I was reminded of all this when I heard Jimmy “Duck” Holmes perform at this year’s New Orleans Jazz & Heritage Festival. Holmes is only 68, but he never released his own album till he was 59. As a result, he remained embedded in Bentonia, Mississippi, absorbing the town’s one-of-a-kind blues, passed down from Henry Stuckey to Skip James to Jack Owens to Holmes. With its unconventional E-minor tuning and forlorn warbling vocals, both derived from the Bahamas, the Bentonia blues sound like no other.

Holmes inherited the local juke joint, the Blue Front Café, from his sharecropping parents, living a life little changed from a hundred years earlier. But he’s more than just a link to the past; he’s a terrific songwriter and singer. He proved as much in New Orleans as he answered interviewer Scott Barretta’s questions and illustrated his replies with songs from his brilliant new album, It Is What It Is.

Wearing a red baseball cap with a blue bill and a black-and-white-striped shirt, the tall, wiry bluesman sat in a chair with his Epiphone acoustic guitar on his right thigh, picking out a haunting melody that seemed to leap up and then collapse on itself over and over.

“Somebody loan me a pencil and a piece of paper,” he warbled, “so I can write to that little girl of mine. I ain’t got no telephone, but I got my baby on my mind.” With great economy, he established an easily visualized scene of a poor man surrounded by friends, asking for help in a time of distress. “She left me one summer morning, didn’t even tell me the reason why,” but he’s still trying to contact her and coax her home.

On the new album, that song is followed by the title track, which boasts a hypnotic toggling between a high, pretty phrase on the guitar and a lower, despairing drone. “You told me your love for me was strong,” he sings, “but I wonder, ‘Where has that love gone?’” He asks that question as if it stands in for every question that could be asked about the gaps in life between what was promised and what was delivered. “After all these years,” he concludes with devastating finality, “it is what it is.” After that, there’s nothing to add but the loneliest harmonica solo you’ll ever hear.

Sitting up in the seats at the New Orleans show was Mississippi’s Dick Waterman, Raitt’s original manager.
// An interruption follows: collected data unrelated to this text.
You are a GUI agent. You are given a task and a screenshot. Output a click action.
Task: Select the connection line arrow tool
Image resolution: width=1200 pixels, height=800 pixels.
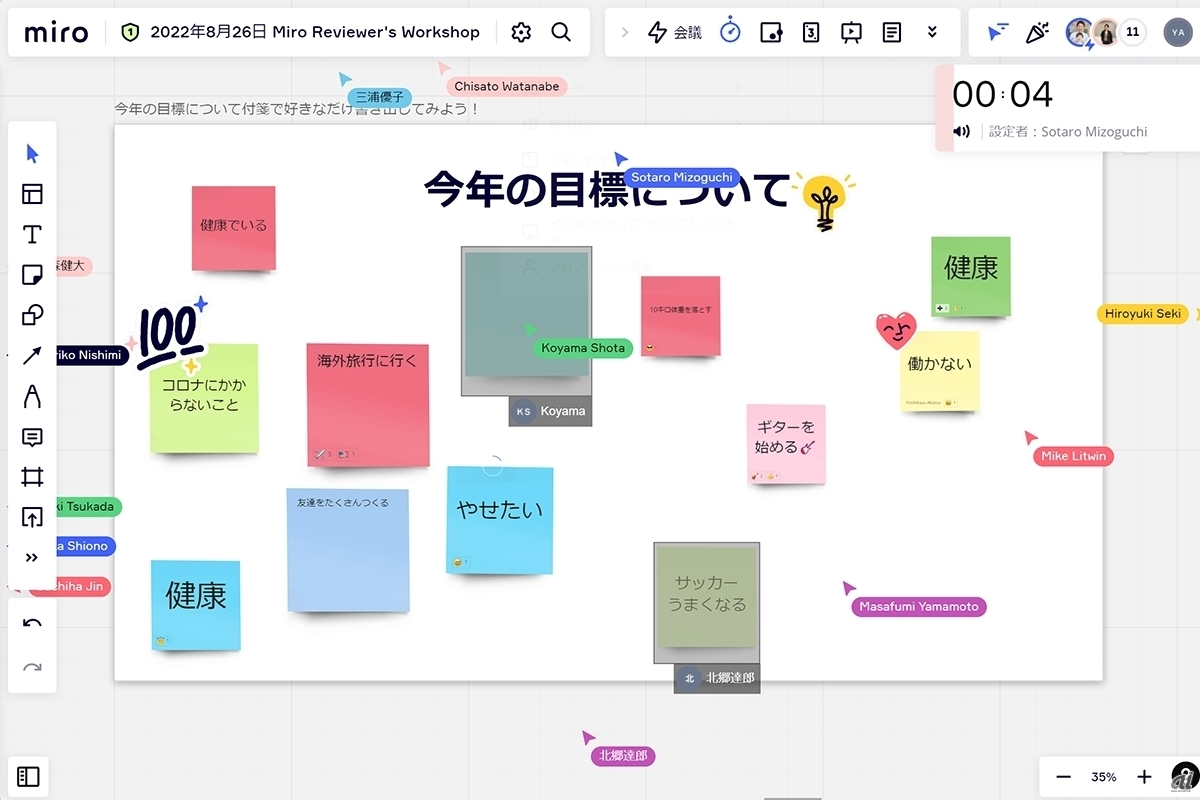32,356
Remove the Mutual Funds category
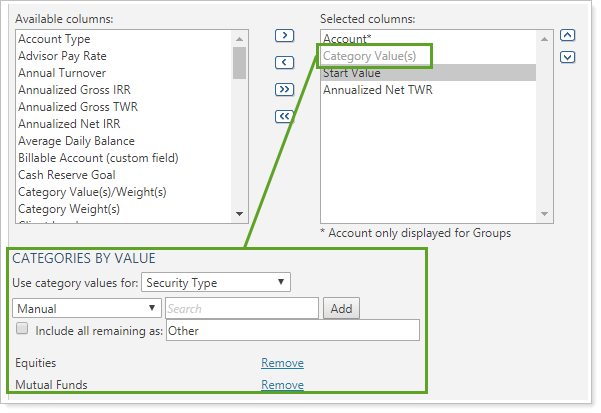The width and height of the screenshot is (601, 413). (282, 384)
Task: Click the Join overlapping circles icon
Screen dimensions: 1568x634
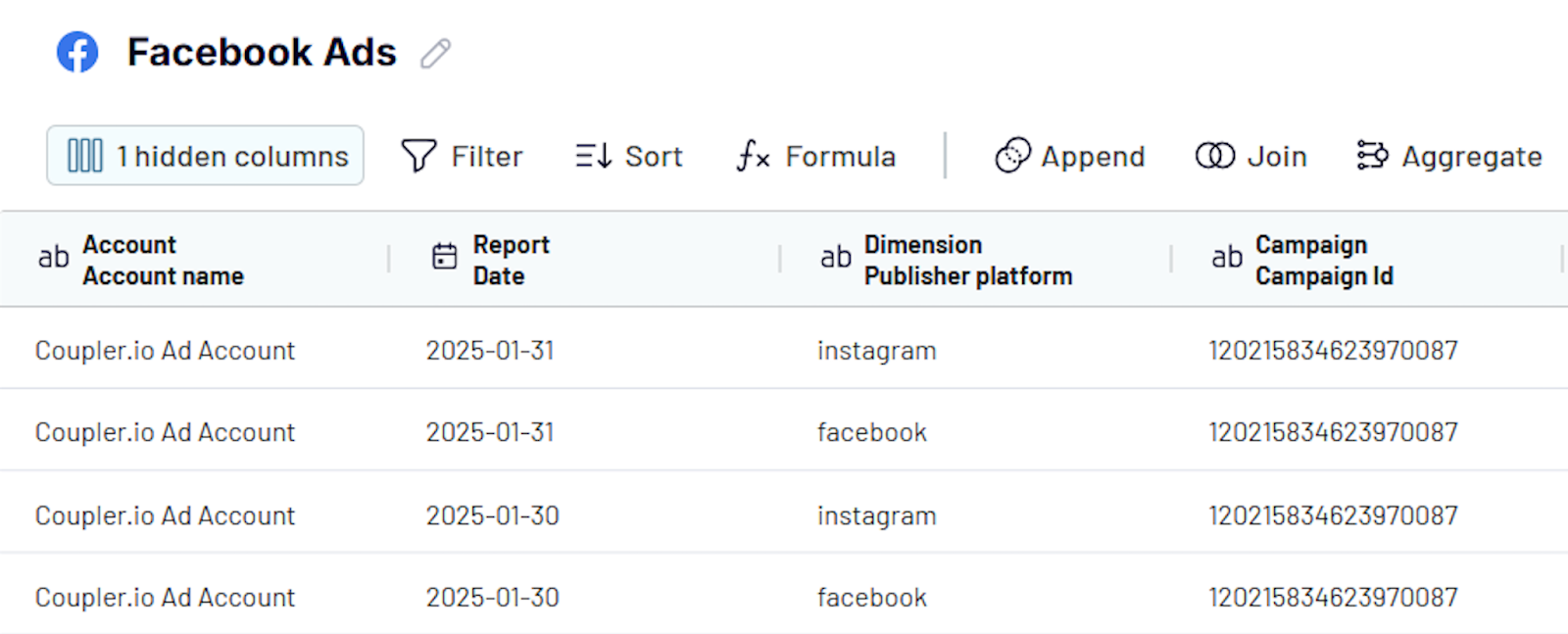Action: (1215, 156)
He has come out of retirement to work with Holmes, one of the few remaining representatives of an era when localized blues and hillbilly musicians could make music designed not for careers but for catharsis. It was music that inspired many famous careers, Raitt’s not the least of them, but where will the inspiration come from when that old-time music is gone?

Bob Dylan once said that what made him different from so many of the songwriters who followed him was that he was able to meet those old-timers and observe firsthand how they conducted themselves. Every year there are fewer chances to do that, so when they come along, they should not be missed.